With respect to what Brunswik calls ‘covert areas’ (Brunswik 1957, p 5), an extended differentiation between a person’s explicitly self-reported and implicit attitudes (Steiner et al. 2018) could lead to a supportive differentiation, particularly regarding development paths related to sustainable transition processes and the specific role that planning and innovation groups play within these processes. Although planning and innovation groups are each specific forms of collaboration, the awareness of their specifics (e.g., regarding purpose, team constellation, working processes, and implicit versus explicit attitudes) together with the acknowledgement of synergies is beneficial for a comprehensive transition process, which is aimed to enable and establish resilient processes and structures by means of innovation.

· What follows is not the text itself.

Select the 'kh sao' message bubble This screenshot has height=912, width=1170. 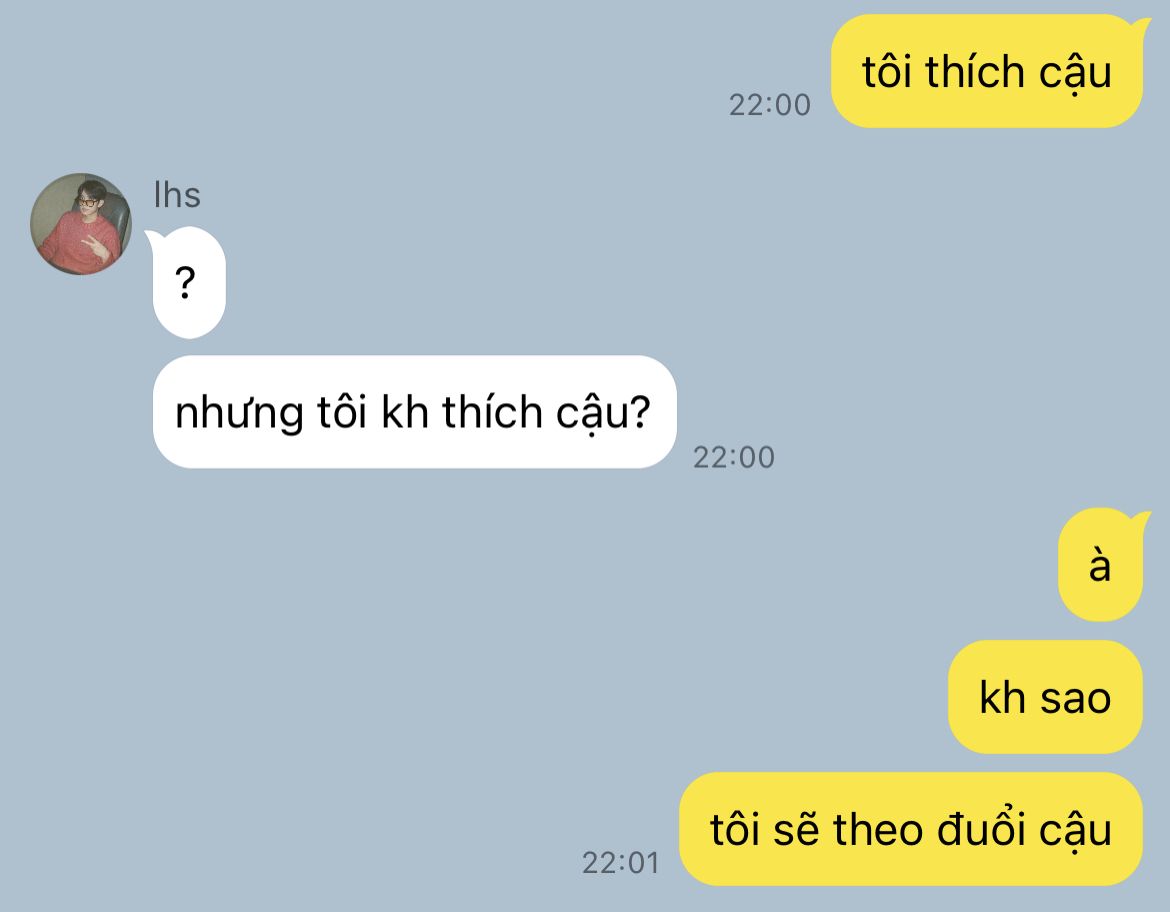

For innovation, curiosity and creative problem solving most often extends beyond individuals and requires group effort based on specific competence portfolios. Collaborative problem solving needs to be based on joint system representations (i.e., shared mental models or cognitive maps), which might also require to initially discover the underlying problems within them (Steiner 2014).

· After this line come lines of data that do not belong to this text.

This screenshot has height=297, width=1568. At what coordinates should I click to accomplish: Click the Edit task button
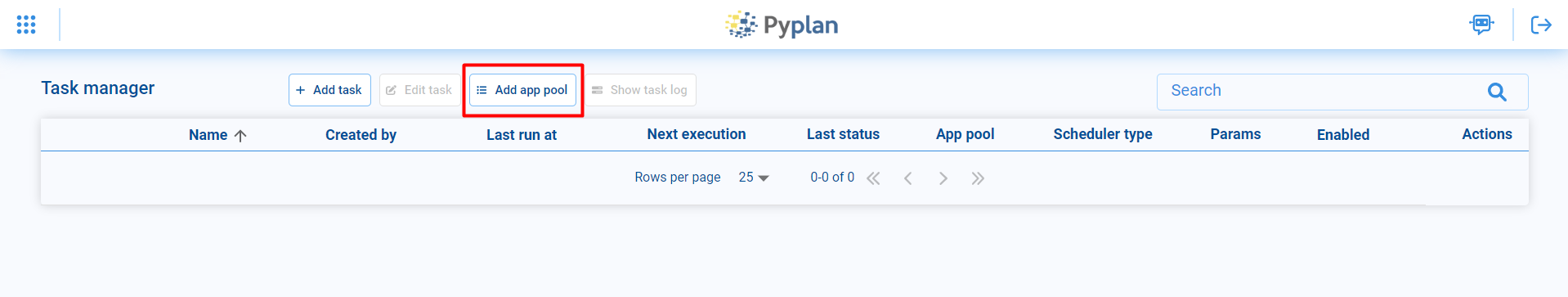[x=419, y=90]
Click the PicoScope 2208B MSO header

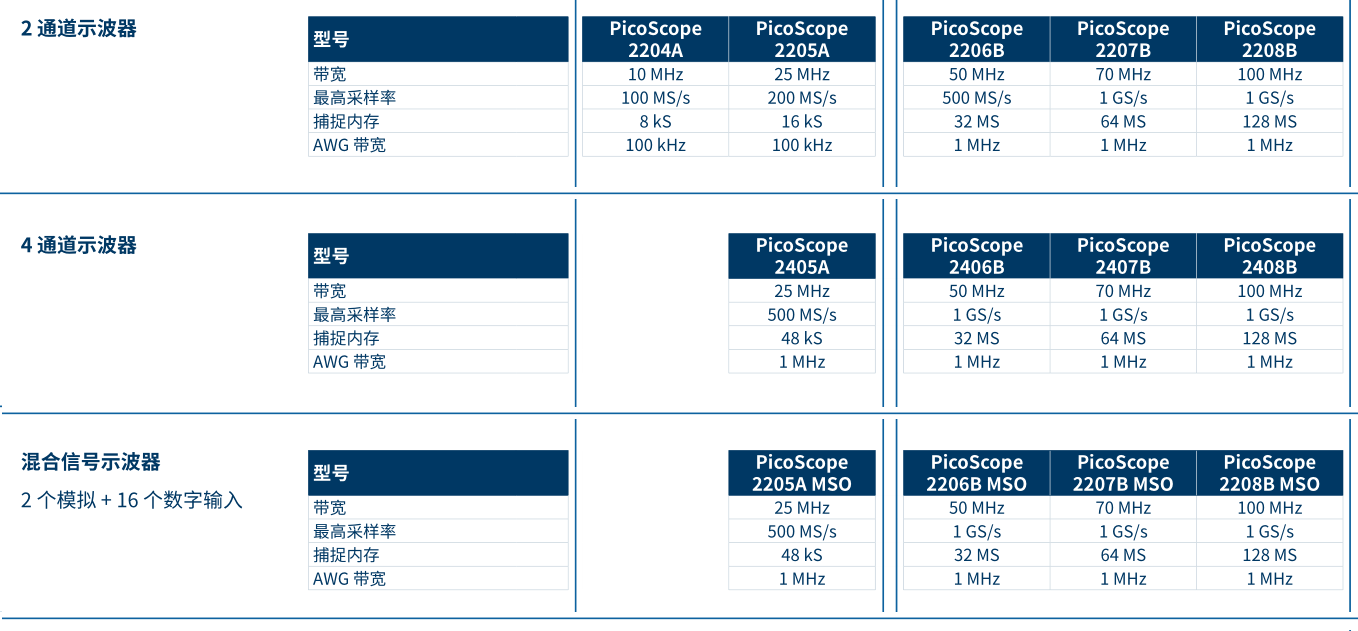click(1269, 473)
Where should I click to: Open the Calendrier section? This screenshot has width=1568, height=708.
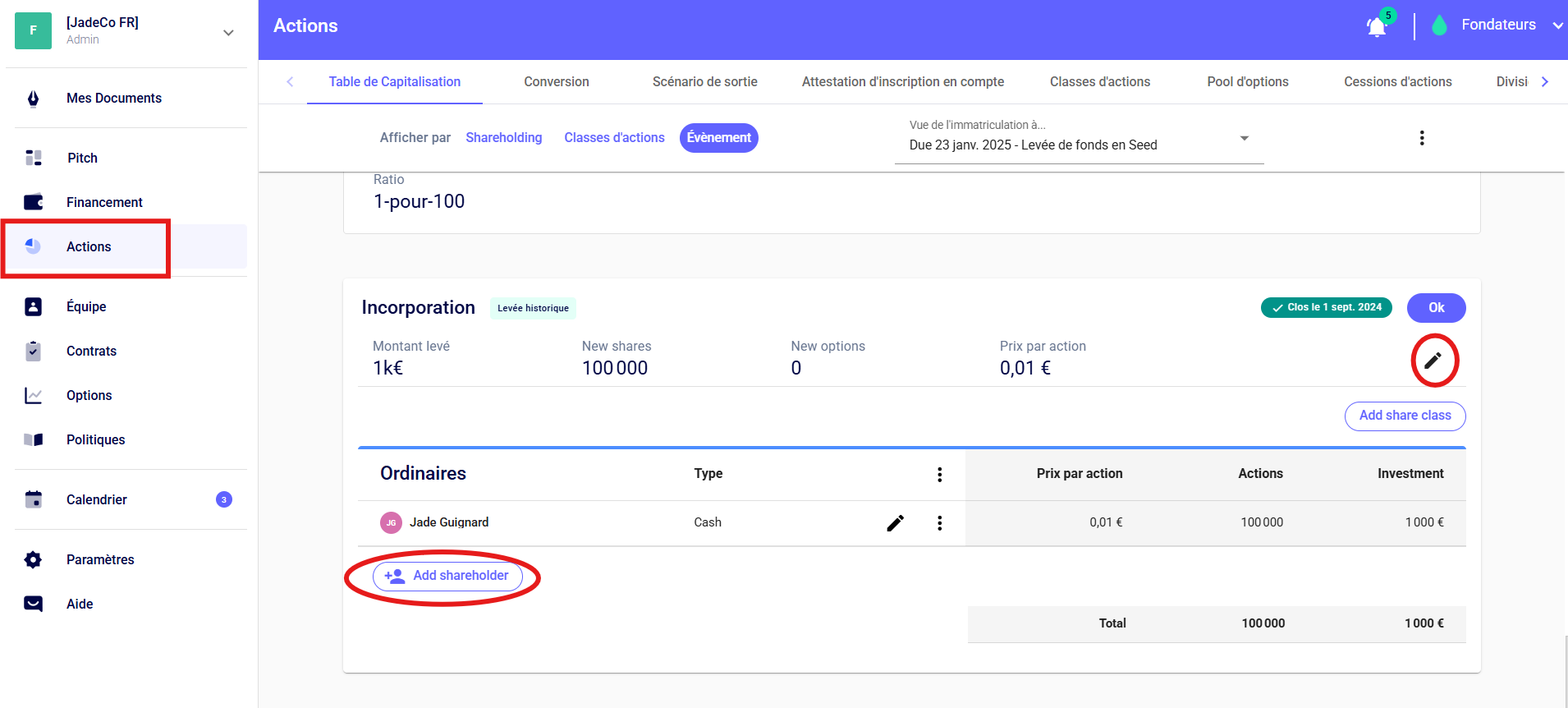97,499
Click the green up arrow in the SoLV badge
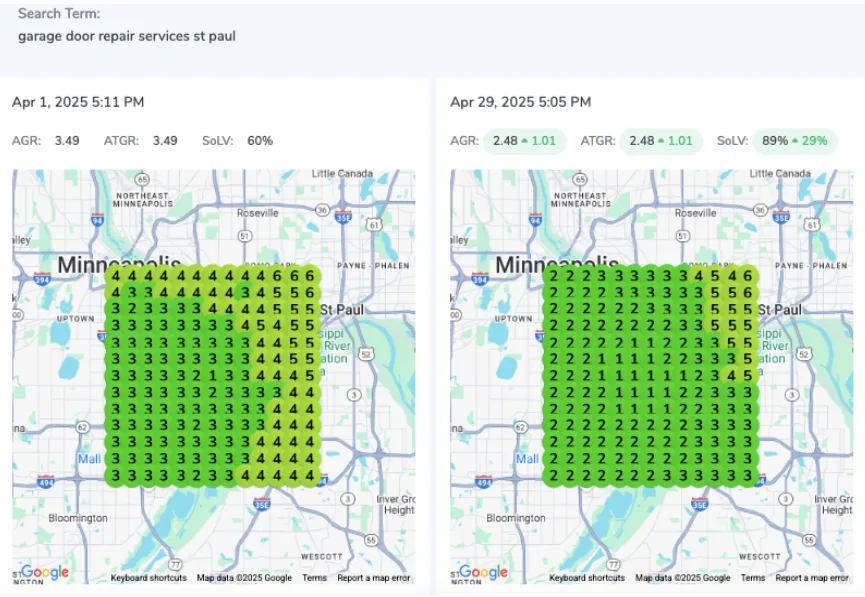This screenshot has width=865, height=597. pyautogui.click(x=796, y=141)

5 TPF’s implications for future innovation research

Based on the general and fundamental implications of Brunswik’s TPF on the transition of societal systems as stressed by Scholz, it particularly shows to have an influence on comprehensive (societal) innovation systems. Multidimensional innovation systems are an expression of coupled human–environment systems and the duality of their effect mechanisms: On the one hand, they are influenced by environmental change stimuli; on the other hand, they are drivers of societal change. This shows tremendous potential for the application of Brunswik’s principles on the understanding of the effects of innovations on various stakeholders (e.g., Provasnek et al. 2016a, b), subsystems, and the environmental systems. Hence, I imagine various fields of application, which include:

  1. 1.

    The analysis of multidimensional innovation systems in the context of multilayered societal systems (i.e., coupled multilayered innovation systems).

  2. 2.

    Implicit and explicit attitudes of involved agents and affected stakeholders of the single subsystems.

  3. 3.

    Transdisciplinary cooperation in the sense of science–society collaboration for an elaborated understanding of complex societal challenges and related changes (e.g., migration, climate change, food security, health, economic crises, technological change such as digitalization, globalization) and derived policy implications in the context of collaboratively developed future scenarios.

All these fields of application have in common that they depend on processes, which provide reliable judgment related to complex challenges that are characterized by uncertainty and dynamic developments instead of deterministic patterns. TPF is related to the challenges described above and opens the floor for necessary cross-boundary collaborations, as expressed in transdisciplinary cooperation between science and society.